Data to process |
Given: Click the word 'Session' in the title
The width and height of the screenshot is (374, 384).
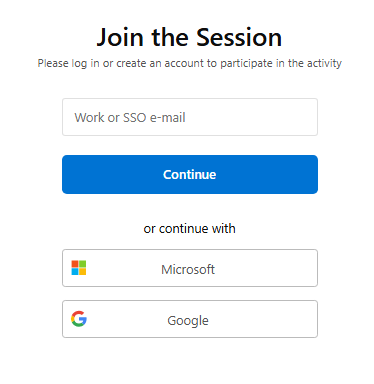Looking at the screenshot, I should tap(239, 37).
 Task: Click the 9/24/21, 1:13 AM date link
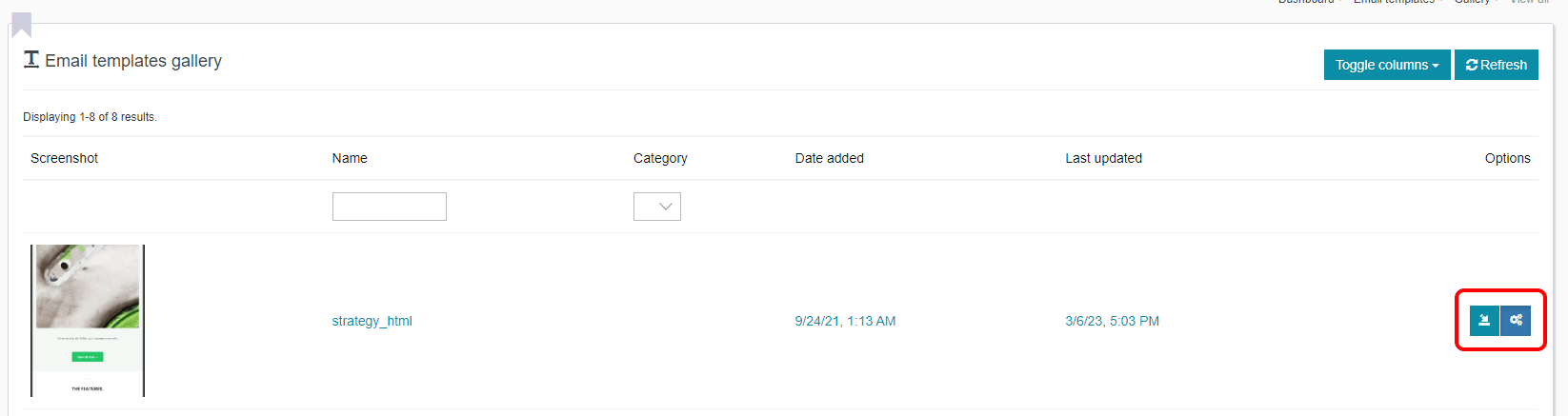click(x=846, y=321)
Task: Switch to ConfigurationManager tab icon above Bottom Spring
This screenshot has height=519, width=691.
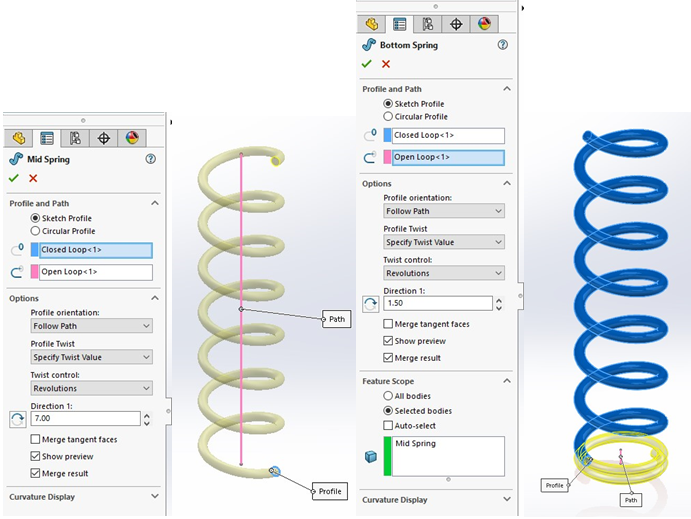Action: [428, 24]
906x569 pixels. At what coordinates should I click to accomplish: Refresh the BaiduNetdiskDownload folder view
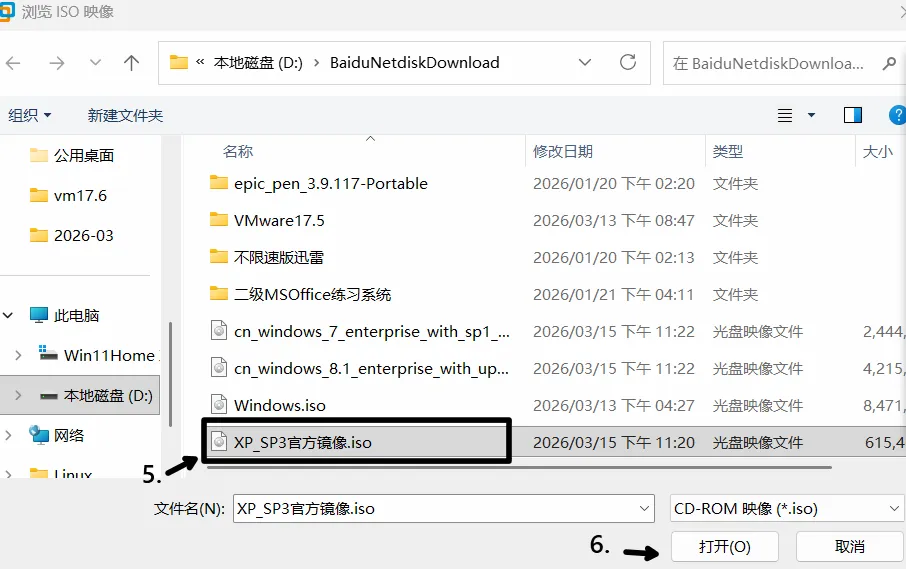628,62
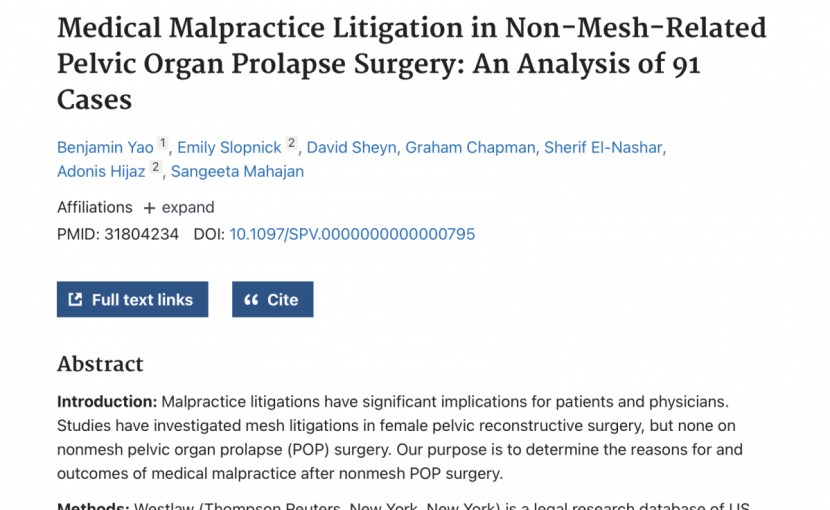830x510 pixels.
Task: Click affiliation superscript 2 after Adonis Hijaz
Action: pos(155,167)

What you will do | Could the lines above be copied out exactly, with no image carried over?

Output of the task |
Given: Click the word 'Session' in the title
The width and height of the screenshot is (374, 384).
Looking at the screenshot, I should tap(239, 37).
 Task: Click the 9/24/21, 1:13 AM date link
click(x=846, y=321)
Task: Switch to ConfigurationManager tab icon above Bottom Spring
This screenshot has height=519, width=691.
Action: [428, 24]
906x569 pixels. At what coordinates should I click to accomplish: Refresh the BaiduNetdiskDownload folder view
628,62
830x510 pixels.
Task: Click affiliation superscript 2 after Adonis Hijaz
Action: pos(155,167)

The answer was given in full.